Data entries
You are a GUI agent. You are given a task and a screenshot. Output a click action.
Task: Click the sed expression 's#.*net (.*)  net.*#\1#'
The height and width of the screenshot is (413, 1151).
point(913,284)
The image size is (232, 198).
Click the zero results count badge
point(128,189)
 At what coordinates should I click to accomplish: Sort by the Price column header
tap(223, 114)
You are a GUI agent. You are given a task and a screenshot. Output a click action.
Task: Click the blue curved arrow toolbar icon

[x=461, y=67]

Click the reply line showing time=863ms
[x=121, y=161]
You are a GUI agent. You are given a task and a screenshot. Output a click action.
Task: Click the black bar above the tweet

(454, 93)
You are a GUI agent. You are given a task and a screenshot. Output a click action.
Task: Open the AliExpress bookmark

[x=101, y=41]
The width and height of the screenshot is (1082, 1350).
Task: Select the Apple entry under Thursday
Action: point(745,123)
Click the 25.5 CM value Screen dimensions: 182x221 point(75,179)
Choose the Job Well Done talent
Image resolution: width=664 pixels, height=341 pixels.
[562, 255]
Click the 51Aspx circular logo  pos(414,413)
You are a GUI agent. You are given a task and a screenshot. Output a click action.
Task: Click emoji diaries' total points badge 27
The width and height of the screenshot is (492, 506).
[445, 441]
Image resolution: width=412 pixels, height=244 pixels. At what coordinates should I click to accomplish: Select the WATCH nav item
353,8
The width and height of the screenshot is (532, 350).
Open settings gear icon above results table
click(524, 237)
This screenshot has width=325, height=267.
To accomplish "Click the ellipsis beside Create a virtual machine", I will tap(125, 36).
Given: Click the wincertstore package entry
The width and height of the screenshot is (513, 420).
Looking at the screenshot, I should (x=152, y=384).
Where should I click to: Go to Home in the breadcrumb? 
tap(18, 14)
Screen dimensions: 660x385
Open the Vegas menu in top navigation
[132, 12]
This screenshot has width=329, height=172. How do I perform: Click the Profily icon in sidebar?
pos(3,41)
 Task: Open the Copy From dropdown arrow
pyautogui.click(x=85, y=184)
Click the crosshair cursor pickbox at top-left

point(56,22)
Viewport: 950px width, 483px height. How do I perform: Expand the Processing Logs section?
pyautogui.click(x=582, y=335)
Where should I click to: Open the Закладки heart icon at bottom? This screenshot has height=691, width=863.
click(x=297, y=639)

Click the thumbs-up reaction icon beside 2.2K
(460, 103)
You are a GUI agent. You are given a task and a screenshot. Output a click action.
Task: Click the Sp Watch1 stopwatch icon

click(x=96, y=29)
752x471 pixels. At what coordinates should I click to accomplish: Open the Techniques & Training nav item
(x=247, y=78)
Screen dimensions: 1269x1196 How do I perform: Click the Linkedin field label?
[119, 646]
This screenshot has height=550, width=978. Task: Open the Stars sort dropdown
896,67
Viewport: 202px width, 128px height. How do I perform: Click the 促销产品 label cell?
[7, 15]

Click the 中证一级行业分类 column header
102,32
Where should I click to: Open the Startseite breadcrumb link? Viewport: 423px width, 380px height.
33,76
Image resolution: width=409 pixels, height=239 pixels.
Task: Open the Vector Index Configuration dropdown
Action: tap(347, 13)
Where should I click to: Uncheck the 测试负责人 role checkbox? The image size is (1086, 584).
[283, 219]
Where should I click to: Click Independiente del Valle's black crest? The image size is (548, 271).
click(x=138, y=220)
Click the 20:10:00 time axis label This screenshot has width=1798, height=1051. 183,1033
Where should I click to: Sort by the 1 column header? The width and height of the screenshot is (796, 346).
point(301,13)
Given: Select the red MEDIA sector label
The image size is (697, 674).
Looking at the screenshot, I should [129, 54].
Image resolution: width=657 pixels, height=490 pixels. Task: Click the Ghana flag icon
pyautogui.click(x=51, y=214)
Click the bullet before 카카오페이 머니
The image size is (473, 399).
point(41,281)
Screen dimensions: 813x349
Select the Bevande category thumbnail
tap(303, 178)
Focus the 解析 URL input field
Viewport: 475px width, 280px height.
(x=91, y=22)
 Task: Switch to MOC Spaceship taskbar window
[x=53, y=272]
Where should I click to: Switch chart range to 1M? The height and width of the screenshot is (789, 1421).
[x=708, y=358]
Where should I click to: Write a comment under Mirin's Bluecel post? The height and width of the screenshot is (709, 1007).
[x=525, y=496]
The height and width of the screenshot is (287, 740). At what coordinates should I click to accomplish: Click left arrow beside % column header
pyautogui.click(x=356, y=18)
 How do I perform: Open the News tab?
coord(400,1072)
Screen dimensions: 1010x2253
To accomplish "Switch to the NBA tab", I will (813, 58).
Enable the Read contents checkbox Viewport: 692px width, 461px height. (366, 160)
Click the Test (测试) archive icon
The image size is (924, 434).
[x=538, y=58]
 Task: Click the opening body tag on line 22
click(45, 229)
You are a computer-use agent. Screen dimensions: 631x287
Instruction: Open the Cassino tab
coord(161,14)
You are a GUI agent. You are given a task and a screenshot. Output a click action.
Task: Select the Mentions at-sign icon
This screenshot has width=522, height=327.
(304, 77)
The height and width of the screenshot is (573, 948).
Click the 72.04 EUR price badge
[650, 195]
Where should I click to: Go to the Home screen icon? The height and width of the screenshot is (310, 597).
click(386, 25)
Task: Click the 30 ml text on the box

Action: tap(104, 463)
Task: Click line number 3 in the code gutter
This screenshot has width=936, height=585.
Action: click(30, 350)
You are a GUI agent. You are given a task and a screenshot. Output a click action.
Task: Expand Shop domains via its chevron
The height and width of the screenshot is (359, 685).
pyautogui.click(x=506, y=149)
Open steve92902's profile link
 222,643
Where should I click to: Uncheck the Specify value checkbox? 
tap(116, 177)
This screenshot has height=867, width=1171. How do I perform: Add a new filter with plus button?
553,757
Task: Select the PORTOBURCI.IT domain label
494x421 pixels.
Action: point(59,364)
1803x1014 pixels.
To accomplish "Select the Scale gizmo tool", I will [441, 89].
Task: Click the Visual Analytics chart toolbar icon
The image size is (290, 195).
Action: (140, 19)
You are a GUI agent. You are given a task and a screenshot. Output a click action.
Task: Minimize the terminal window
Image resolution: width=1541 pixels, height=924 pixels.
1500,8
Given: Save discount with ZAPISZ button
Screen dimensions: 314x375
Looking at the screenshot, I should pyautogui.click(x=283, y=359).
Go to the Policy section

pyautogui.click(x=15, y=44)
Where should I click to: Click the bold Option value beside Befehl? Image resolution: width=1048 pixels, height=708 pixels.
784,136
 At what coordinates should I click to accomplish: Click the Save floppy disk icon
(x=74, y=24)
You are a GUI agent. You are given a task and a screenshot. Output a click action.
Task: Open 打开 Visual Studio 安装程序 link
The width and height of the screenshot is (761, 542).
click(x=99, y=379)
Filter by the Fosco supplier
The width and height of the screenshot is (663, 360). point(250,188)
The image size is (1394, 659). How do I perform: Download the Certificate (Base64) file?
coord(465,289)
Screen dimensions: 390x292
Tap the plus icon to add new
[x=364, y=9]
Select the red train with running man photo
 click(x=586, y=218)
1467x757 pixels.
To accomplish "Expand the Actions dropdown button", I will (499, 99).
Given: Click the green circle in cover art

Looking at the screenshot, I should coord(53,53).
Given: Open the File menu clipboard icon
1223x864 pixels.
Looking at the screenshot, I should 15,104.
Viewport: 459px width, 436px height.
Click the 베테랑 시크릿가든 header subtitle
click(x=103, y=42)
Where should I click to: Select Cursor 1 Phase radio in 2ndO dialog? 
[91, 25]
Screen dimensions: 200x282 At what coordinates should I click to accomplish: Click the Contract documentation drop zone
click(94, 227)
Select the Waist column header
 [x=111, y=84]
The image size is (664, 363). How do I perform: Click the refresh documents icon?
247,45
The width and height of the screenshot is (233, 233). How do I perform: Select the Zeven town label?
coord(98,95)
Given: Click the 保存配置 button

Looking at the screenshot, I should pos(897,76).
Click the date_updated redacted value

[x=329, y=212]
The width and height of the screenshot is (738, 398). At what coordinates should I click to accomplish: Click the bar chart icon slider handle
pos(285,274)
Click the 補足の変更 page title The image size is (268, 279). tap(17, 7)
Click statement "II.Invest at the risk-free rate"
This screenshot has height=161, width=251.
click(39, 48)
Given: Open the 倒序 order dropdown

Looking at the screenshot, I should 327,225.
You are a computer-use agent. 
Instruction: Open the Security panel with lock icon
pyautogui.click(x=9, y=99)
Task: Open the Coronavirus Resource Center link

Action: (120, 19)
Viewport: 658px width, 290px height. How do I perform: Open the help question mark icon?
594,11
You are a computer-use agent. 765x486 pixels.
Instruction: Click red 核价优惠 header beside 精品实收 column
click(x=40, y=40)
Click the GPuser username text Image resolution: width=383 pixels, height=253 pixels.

Work to be completed: Copy exactly the line that contains "Instruction: Click red" and every line after it through the end of the entries, with nothing added.

Reply to the task:
Instruction: Click red 核价优惠 header beside 精品实收 column
click(x=40, y=40)
Click the GPuser username text Image resolution: width=383 pixels, height=253 pixels.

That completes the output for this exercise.